Involvement of the axis has been reported in only 5% of all patients with GSWs of the cervical spine.[4] A bullet retained in the high cervical column without symptoms is highly unusual, though there are incidential such reports.[2],[5] The bullet was possibly low velocity and got lodged within the C 1 arch just adjacent to the odontoid process without causing any significant bony or neural injury. This type of presentation is extremely rare.
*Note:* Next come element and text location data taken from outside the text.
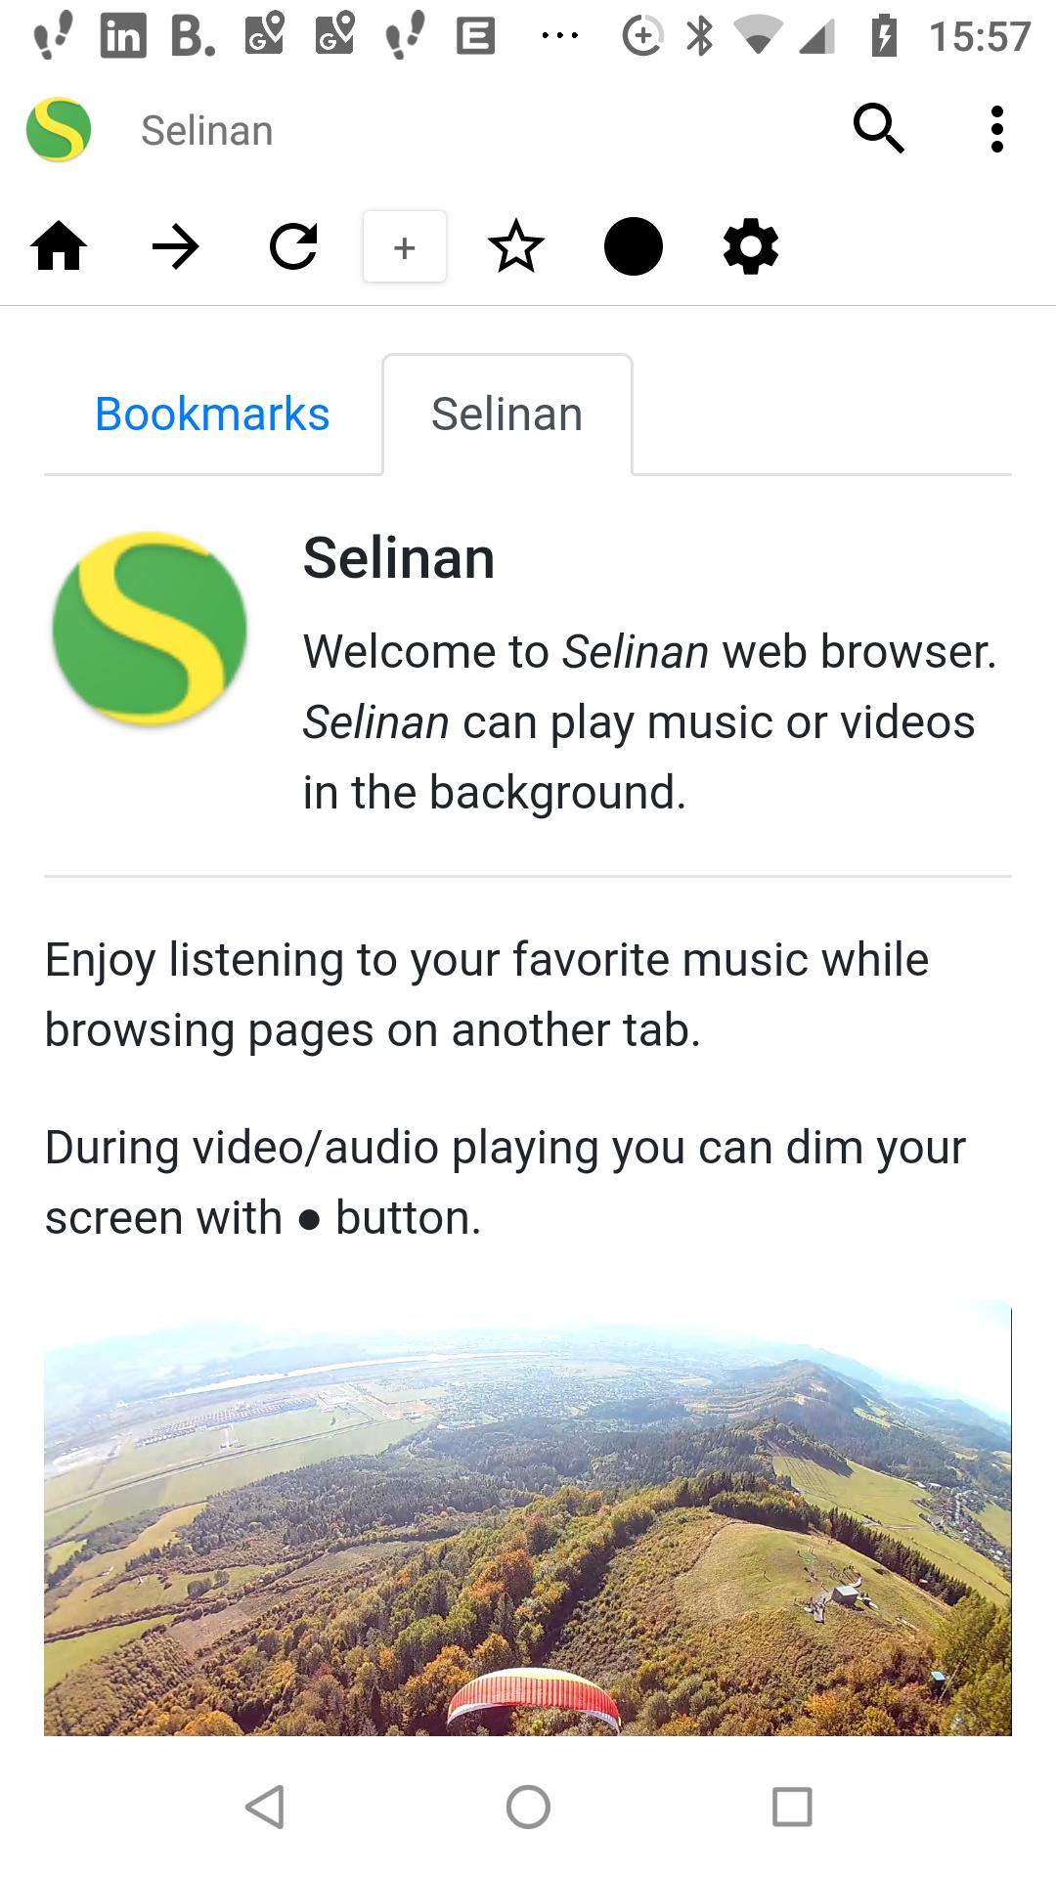Dim the screen with the black circle button
The height and width of the screenshot is (1877, 1056).
point(634,246)
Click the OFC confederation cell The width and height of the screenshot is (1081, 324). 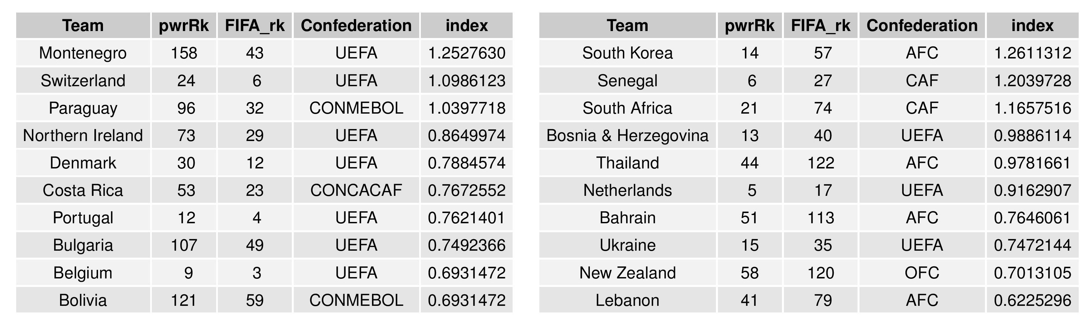922,273
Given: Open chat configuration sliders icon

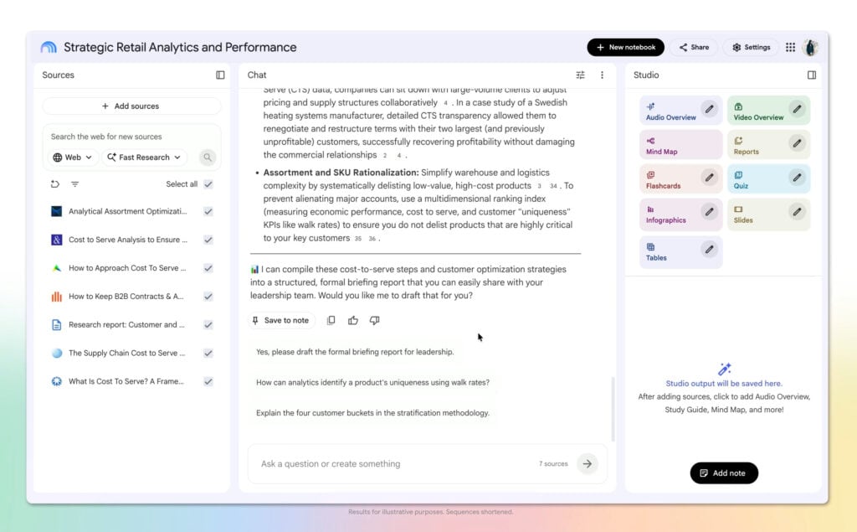Looking at the screenshot, I should click(x=581, y=75).
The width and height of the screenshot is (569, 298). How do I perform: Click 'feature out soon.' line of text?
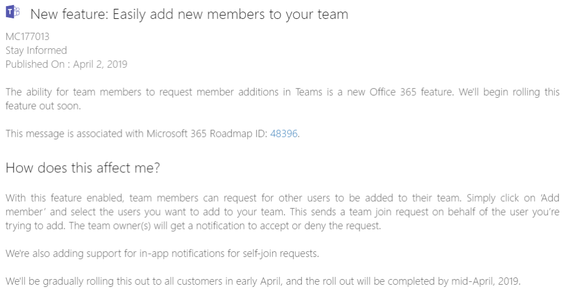click(43, 106)
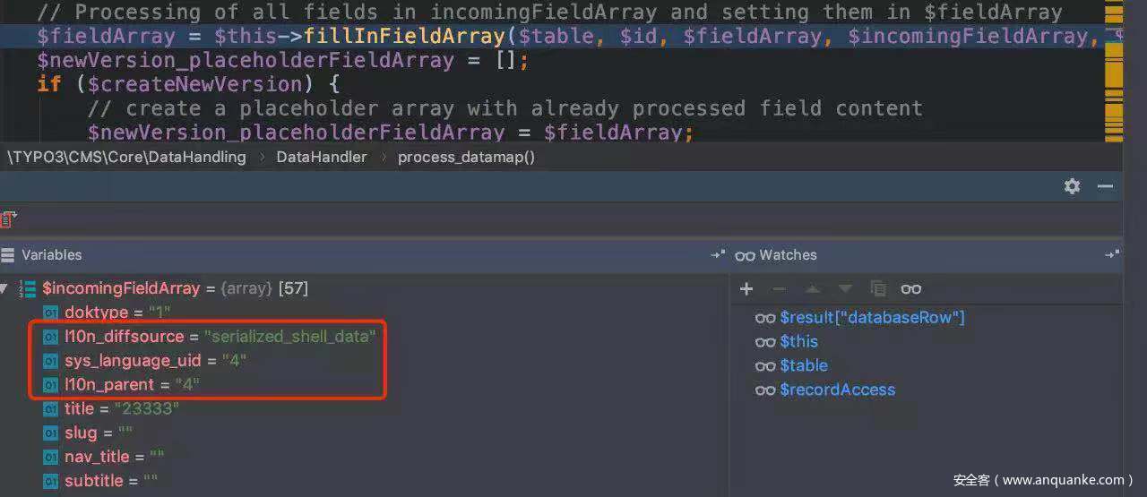Viewport: 1147px width, 497px height.
Task: Collapse the $incomingFieldArray tree node
Action: coord(4,288)
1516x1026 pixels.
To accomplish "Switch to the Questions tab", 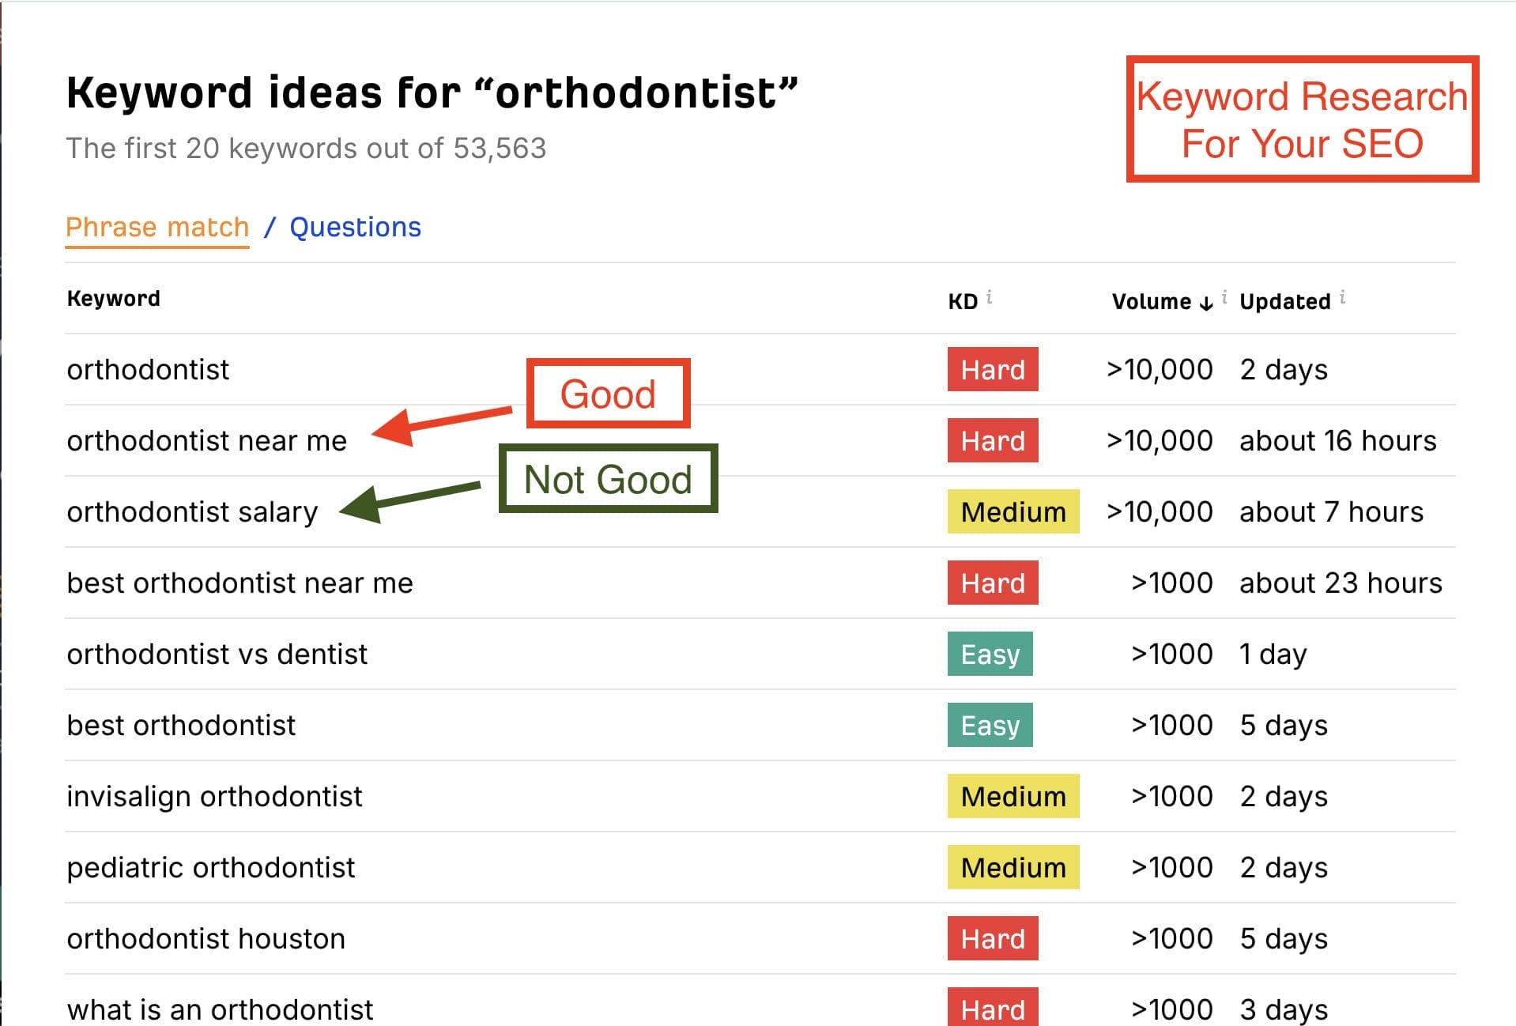I will click(355, 227).
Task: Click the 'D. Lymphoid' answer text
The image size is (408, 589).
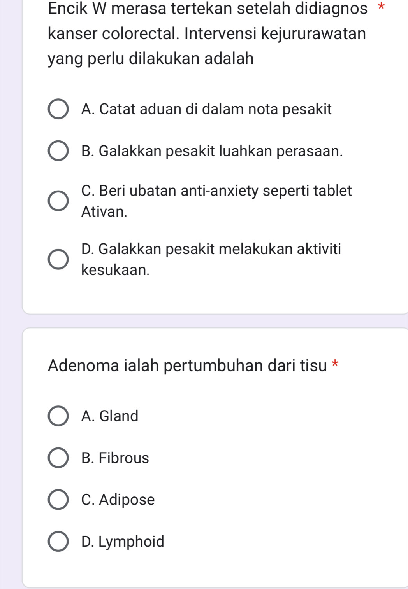Action: (x=123, y=542)
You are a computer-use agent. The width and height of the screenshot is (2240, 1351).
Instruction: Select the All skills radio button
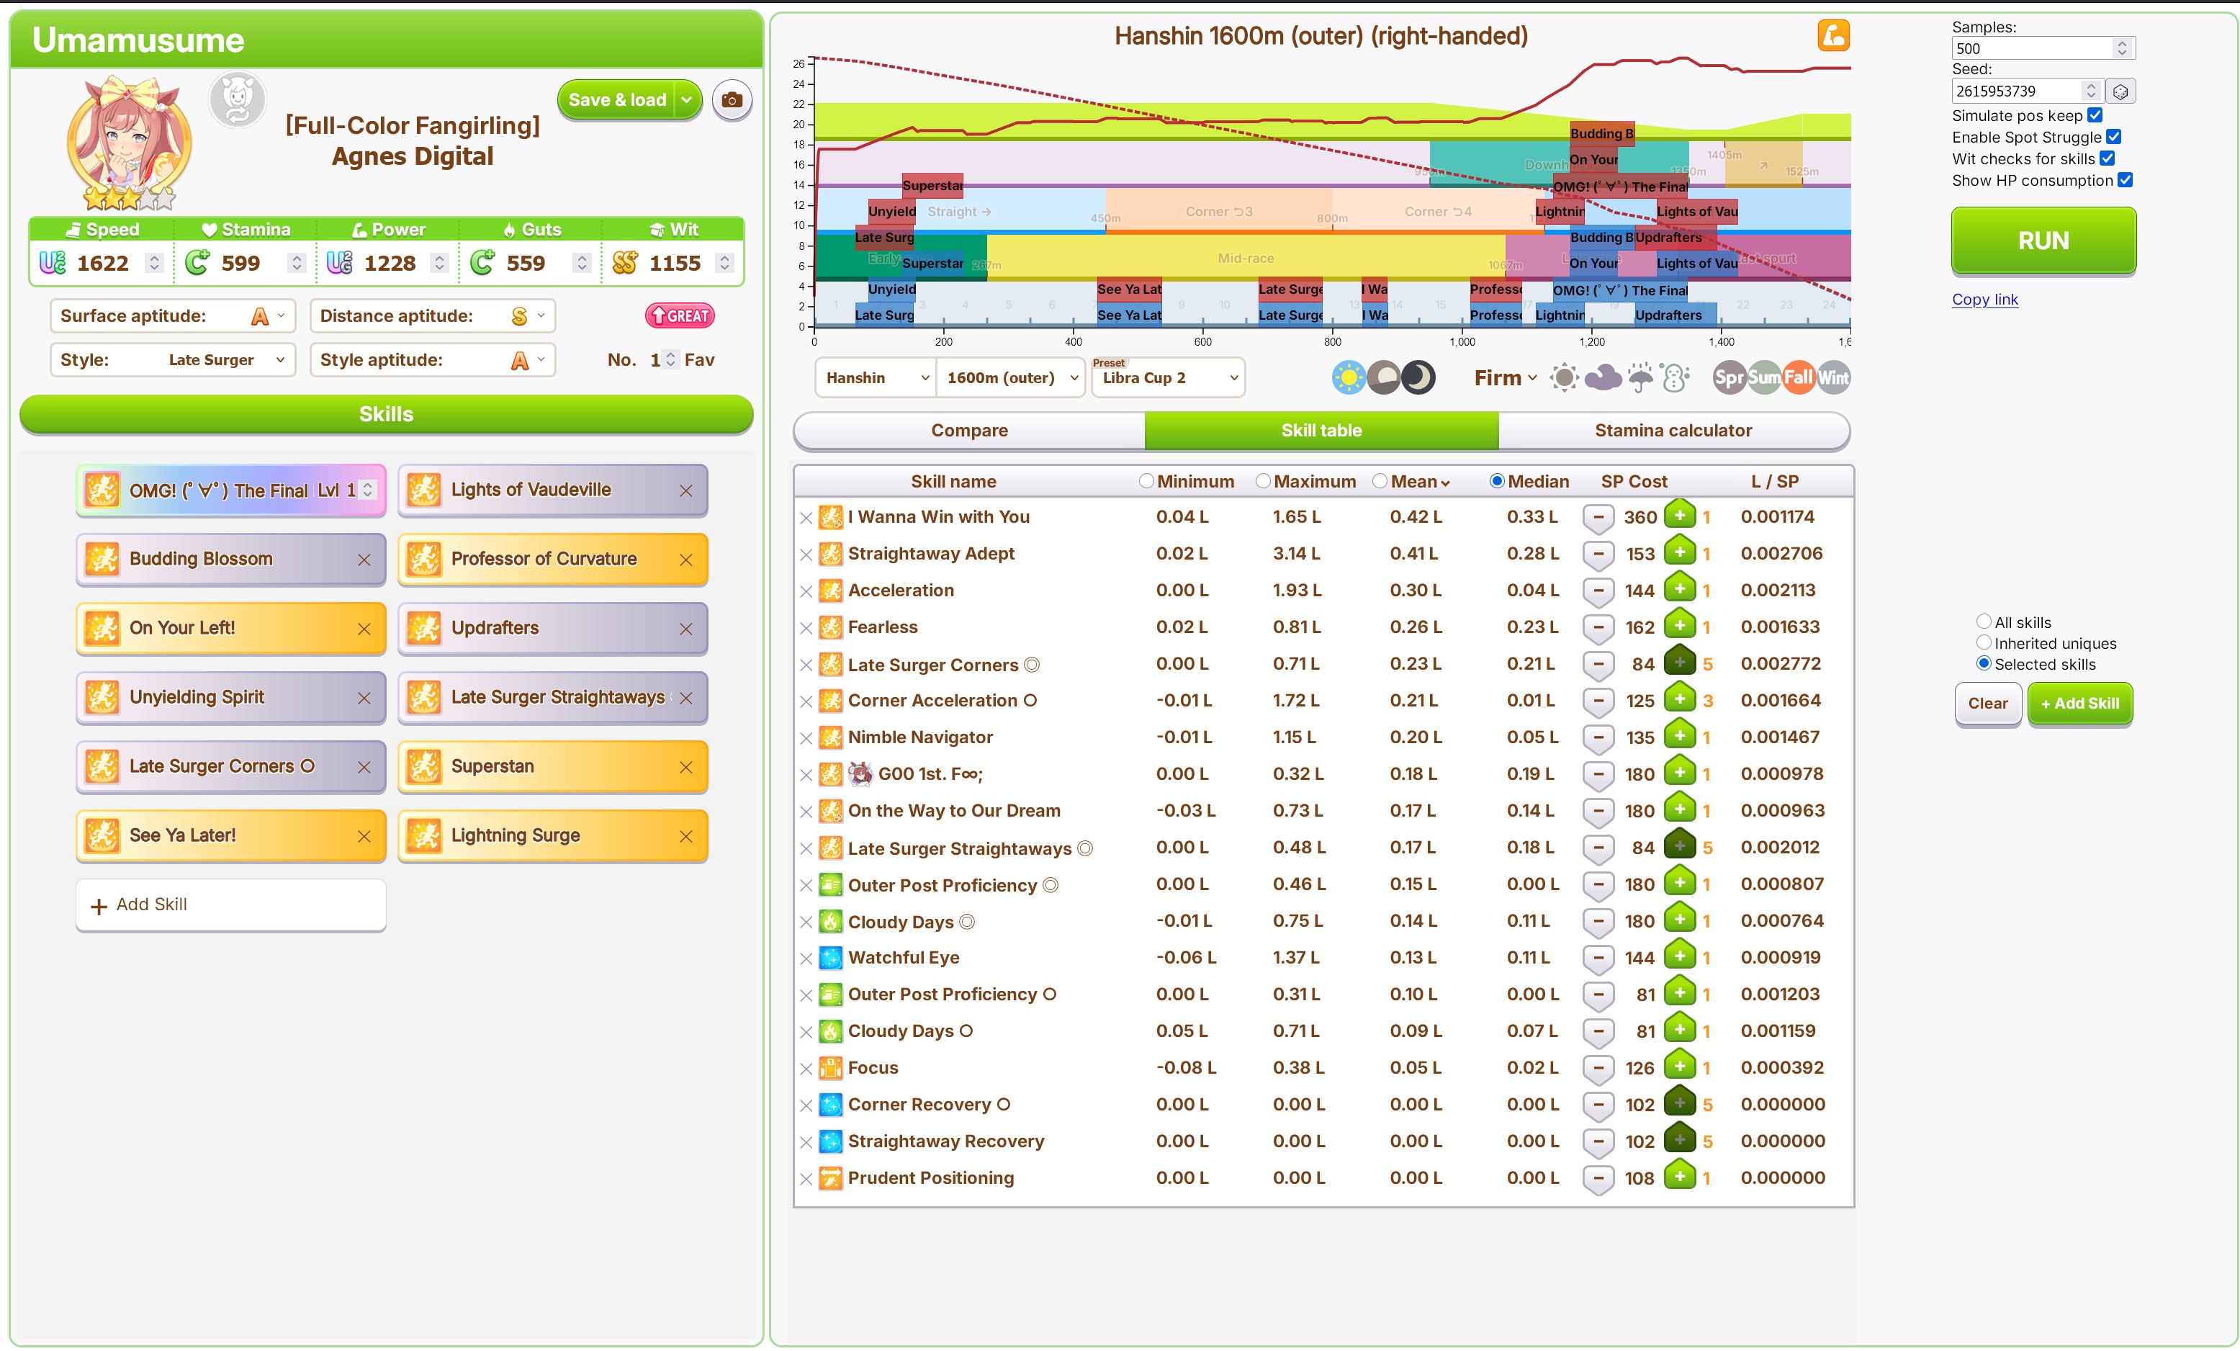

The only absolute indication for surgical intervention has been reported to be the presence of a progressive neurologic deficit.[1] Other relative indications for surgical intervention include debridement and decompression of the spinal canal, assessment of spinal injury, repair of dural violations to prevent CSF leak and meningitis, to achieve reduction in infective complications and spinal stabilization.[6] Some authors[5] have reported that retained bullets did not increases the likelihood of septic complications while others advise[2] early removal to prevent septic complications. In the present case, development of local infection after one week and persistence of pus discharge despite antibiotics cover, led to surgical intervention for removal of the retained bullet . The surgical approach depends upon the site of entry and location of the bullet. In the present case, the entry wound was on the side of neck, below the mastoid and the bullet was near the left facet joints, posterior to the anterior arch, which was intact. The far lateral approach just followed the track of the bullet from the entry point. There was no need for any bony removal of the C 1 -C 2 complex. On the other hand transoral route necessitates bony removal which may have lead to instability in this patient. In patients with GSW of the C 1 -C 2 complex, flexion-extension studies to assess stability are required and may indicate the need for either external or internal stabilization. The indication of surgical intervention in the present case was the development of infective complication. Removal of the bullet was a surgical challenge; its removal led to rapid resolution of the infection with no perioperative morbidity.

References

1Waters RL, Adkins RH, Yakura J, Sie I. Profiles of spinal cord injury and recovery after gunshot injury. Clin Orthop 1991;267:14-21.
2Mangiardi JR, Alleva M, Dynia R, Zubowski R. Transoral removal of missile fragments from the C1- C2 area: report of four cases. Neurosurgery 1988;23:254-7.
3Missori P, Tarantino R, Nardacci B, Delfini R. Gunshot wound of atlas in a Youth. Child Nerv Sys 1999;15:357-8.
4Heiden JS, Weiss MH, Rosenberg AW, Kurze T, Apuzzo ML. Penetrating gunshot wounds of the cervical spine in civilians. Review of 38 cases. J Neurosurg 1975;42:575-9.
5Maniker AH, Gropper MR, Hunt C.D. Transoral Gunshot Wounds to the Atlanto-axial complex: Report of five case. J Trauma 1994;37:858-61.
6Hubschmann OR, Krieger AJ, Lax F, Ruzicka PO, Zimmer AE. Syndrome of intramedullary gunshot wound with incomplete neurologic deficit. J Trauma 1988;28:1600-2.